Skip to main content

Overview

Scrapling provides powerful methods to extract data from HTML elements. Whether you need text content, HTML markup, attributes, or structured data, Scrapling has you covered.

Basic Extraction

get()

Serialize an element to a string.
def get() -> TextHandler
For text nodes, returns the text value. For HTML elements, returns the outer HTML.
from scrapling import Fetcher

page = Fetcher.fetch('https://example.com')
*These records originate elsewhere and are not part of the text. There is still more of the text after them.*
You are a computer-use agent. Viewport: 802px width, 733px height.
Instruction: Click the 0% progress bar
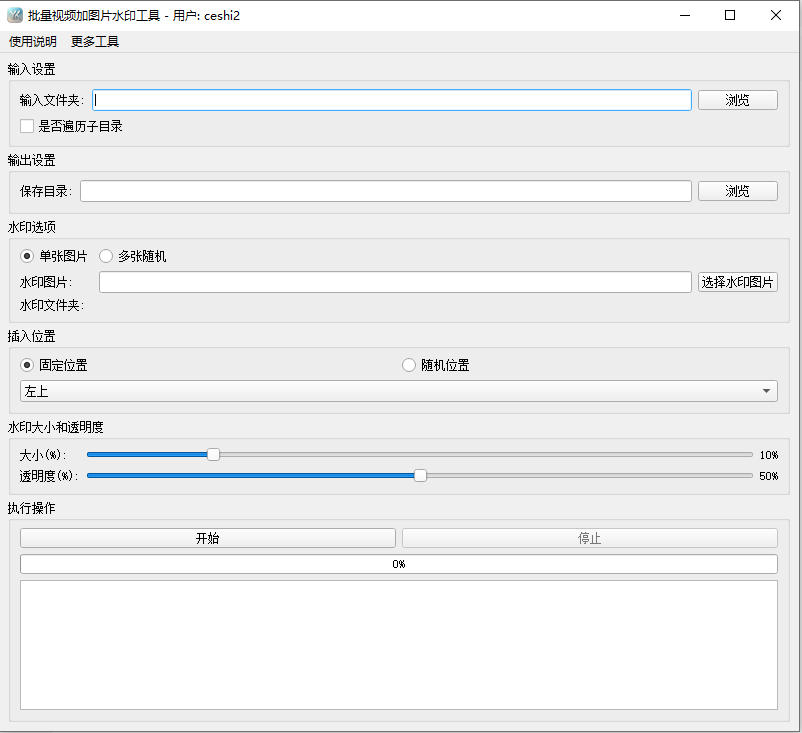[x=398, y=564]
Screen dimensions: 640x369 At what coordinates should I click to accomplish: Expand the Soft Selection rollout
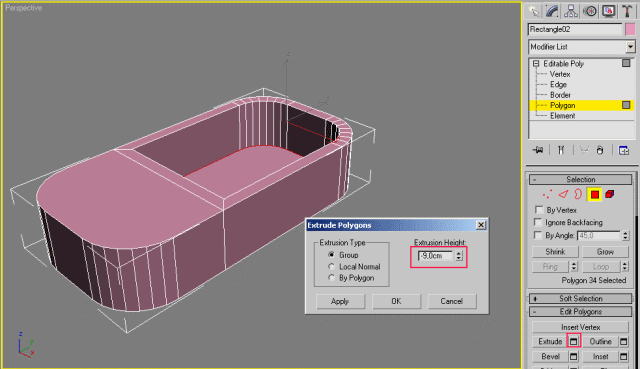click(x=580, y=298)
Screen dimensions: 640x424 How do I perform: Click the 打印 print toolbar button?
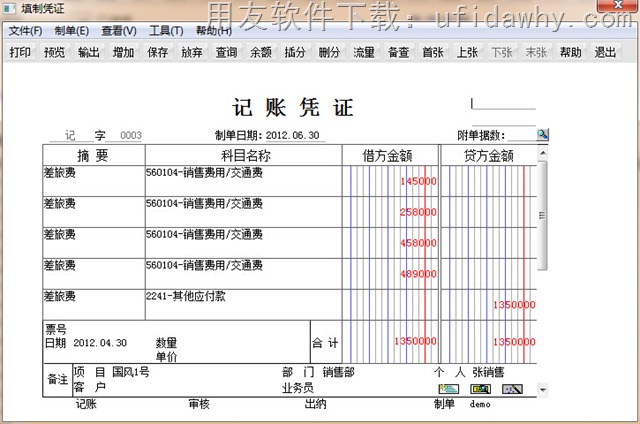(19, 52)
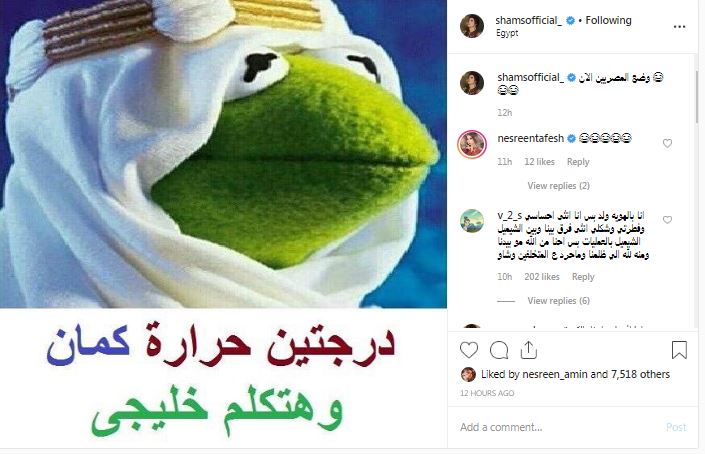Save the post with the bookmark icon
Viewport: 705px width, 454px height.
point(679,350)
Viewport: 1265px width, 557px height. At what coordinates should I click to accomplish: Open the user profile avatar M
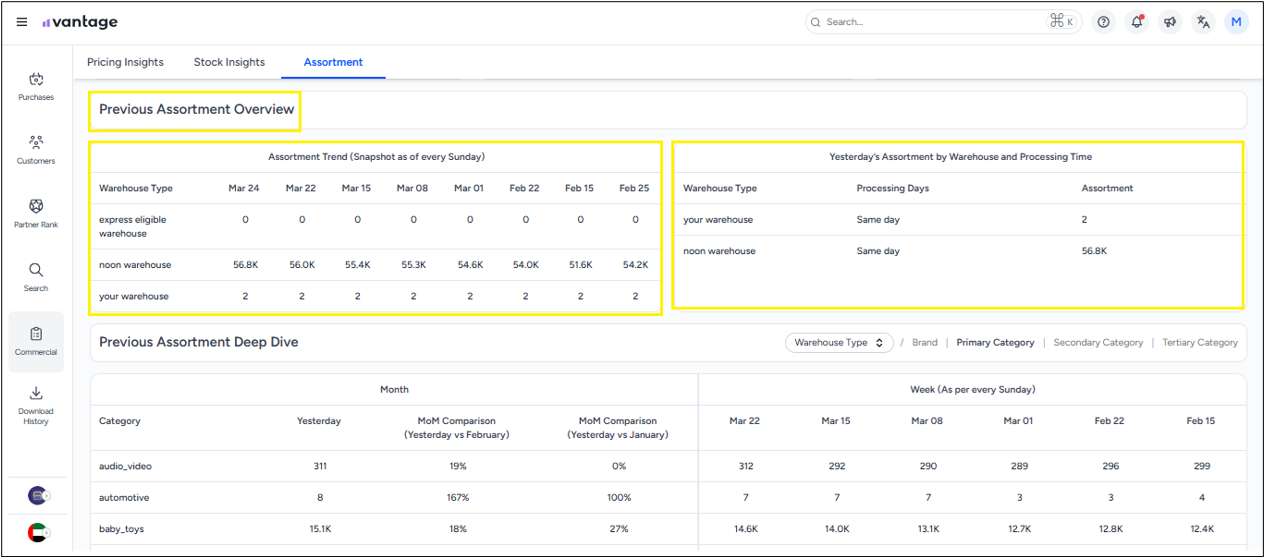tap(1237, 22)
# Get single element content
header = page.css('h1').first
if header:
    content = header.get()
    print(content)  # Returns HTML: <h1>Title</h1>

getall()

Extract data from all matched elements.
def getall() -> TextHandlers
For Selector (single element): Returns a single-element list containing the element’s serialized string. For Selectors (multiple elements): Serializes all elements and returns as a TextHandlers list.
# Single element returns list with one item
element = page.css('h1').first
result = element.getall()
print(result)  # ['<h1>Title</h1>']

extract() and extract_first()

Aliases for backward compatibility with other scraping libraries.
extract = getall
extract_first = get
# These are equivalent
text1 = page.css('p').extract_first()
text2 = page.css('p').get()

# These are equivalent
texts1 = page.css('p').extract()
texts2 = page.css('p').getall()

Text Extraction

text

Get the direct text content of an element.
@property
def text() -> TextHandler
Returns the text content of the element. For text nodes, returns the text value. For HTML elements, returns the element’s direct text (not including children).
# Get text content
title = page.css('h1').first
if title:
    print(title.text)  # Returns: "Title" (not <h1>Title</h1>)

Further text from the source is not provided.